Attitudes – but of a very different kind – are also changing in
the central deserts, according to Central Land Council spokesman
Sam Rando. There was a huge outcry when an aerial cull was
first mooted in May 2013 on Tempe Downs station, south-west
of Alice Springs, to protect waterholes and cultural sites from feral
horses. Some 24,000 people signed a petition in opposition.
“People were saying they should be captured and trucked to
the coast and adopted out. They seemed to think that trucking
was a benign option, but a lot of horses are killed or injured in
the yards or during transport,” Sam says. “Indigenous people don’t
like to see horses shot, but they see the degradation of country
and horses starving or dying from a lack of water, and believe that
shooting can be the more humane option, which has been sup-
ported by independent veterinarians. There is a lot of romantic,
wishful thinking; the reality is much more difficult.”
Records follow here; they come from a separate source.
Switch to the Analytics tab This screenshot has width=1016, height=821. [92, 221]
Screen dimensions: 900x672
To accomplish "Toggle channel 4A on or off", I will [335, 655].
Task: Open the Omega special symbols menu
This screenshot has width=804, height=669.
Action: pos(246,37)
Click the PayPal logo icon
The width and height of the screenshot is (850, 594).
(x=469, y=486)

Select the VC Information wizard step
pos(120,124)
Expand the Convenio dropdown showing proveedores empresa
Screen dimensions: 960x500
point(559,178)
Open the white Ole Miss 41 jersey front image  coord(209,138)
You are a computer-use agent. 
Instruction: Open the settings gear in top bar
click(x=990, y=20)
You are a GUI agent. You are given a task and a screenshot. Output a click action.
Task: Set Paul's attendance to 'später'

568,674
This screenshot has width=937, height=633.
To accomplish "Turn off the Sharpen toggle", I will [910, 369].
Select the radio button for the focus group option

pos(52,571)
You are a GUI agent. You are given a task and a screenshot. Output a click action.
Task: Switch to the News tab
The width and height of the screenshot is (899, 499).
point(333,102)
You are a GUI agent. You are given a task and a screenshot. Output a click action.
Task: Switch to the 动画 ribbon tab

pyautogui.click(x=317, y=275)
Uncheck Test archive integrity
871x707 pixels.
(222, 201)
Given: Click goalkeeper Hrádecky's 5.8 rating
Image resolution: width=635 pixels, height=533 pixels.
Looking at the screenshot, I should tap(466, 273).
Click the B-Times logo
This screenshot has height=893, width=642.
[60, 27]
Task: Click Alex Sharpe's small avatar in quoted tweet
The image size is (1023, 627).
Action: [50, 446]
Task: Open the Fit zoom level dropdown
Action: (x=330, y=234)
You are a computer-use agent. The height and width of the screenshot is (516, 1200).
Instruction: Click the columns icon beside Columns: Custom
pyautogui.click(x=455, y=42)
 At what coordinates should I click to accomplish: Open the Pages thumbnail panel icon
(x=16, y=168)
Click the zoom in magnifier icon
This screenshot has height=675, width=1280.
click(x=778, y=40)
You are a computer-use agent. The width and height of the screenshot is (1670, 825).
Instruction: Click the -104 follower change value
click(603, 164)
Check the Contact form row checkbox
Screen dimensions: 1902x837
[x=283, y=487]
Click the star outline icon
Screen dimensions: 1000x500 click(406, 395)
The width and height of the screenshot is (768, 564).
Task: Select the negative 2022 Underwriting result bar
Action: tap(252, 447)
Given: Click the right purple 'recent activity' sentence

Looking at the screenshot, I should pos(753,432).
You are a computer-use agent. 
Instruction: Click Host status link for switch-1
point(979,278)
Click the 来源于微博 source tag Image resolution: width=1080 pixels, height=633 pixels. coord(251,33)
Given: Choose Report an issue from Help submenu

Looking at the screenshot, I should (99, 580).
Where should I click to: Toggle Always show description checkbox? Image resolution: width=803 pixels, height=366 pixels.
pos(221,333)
Whichever side of the fence you sit on, wild horses are now
an established part of the Australian landscape, just like feral
donkeys and camels, deer and pigs. Land managers concede that
they could never rid the country of all horses, even if they wanted
to. That suits horse advocates, who regard them as noble emblems
of the toughness and fighting spirit that characterises Australians.
For Antoinette Campbell, whose husband is Banjo Paterson’s
only great-grandson, joining one of Peter Cochran’s riding treks
in the Snowy Mountains in October 2015 was the fulfilment of
a lifelong dream. “To read Banjo’s poetry and then experience
the horses in the High Country, one cannot help but feel an
amazing connection with these magnificent animals and the
rawness of the plains that are their home,” she says.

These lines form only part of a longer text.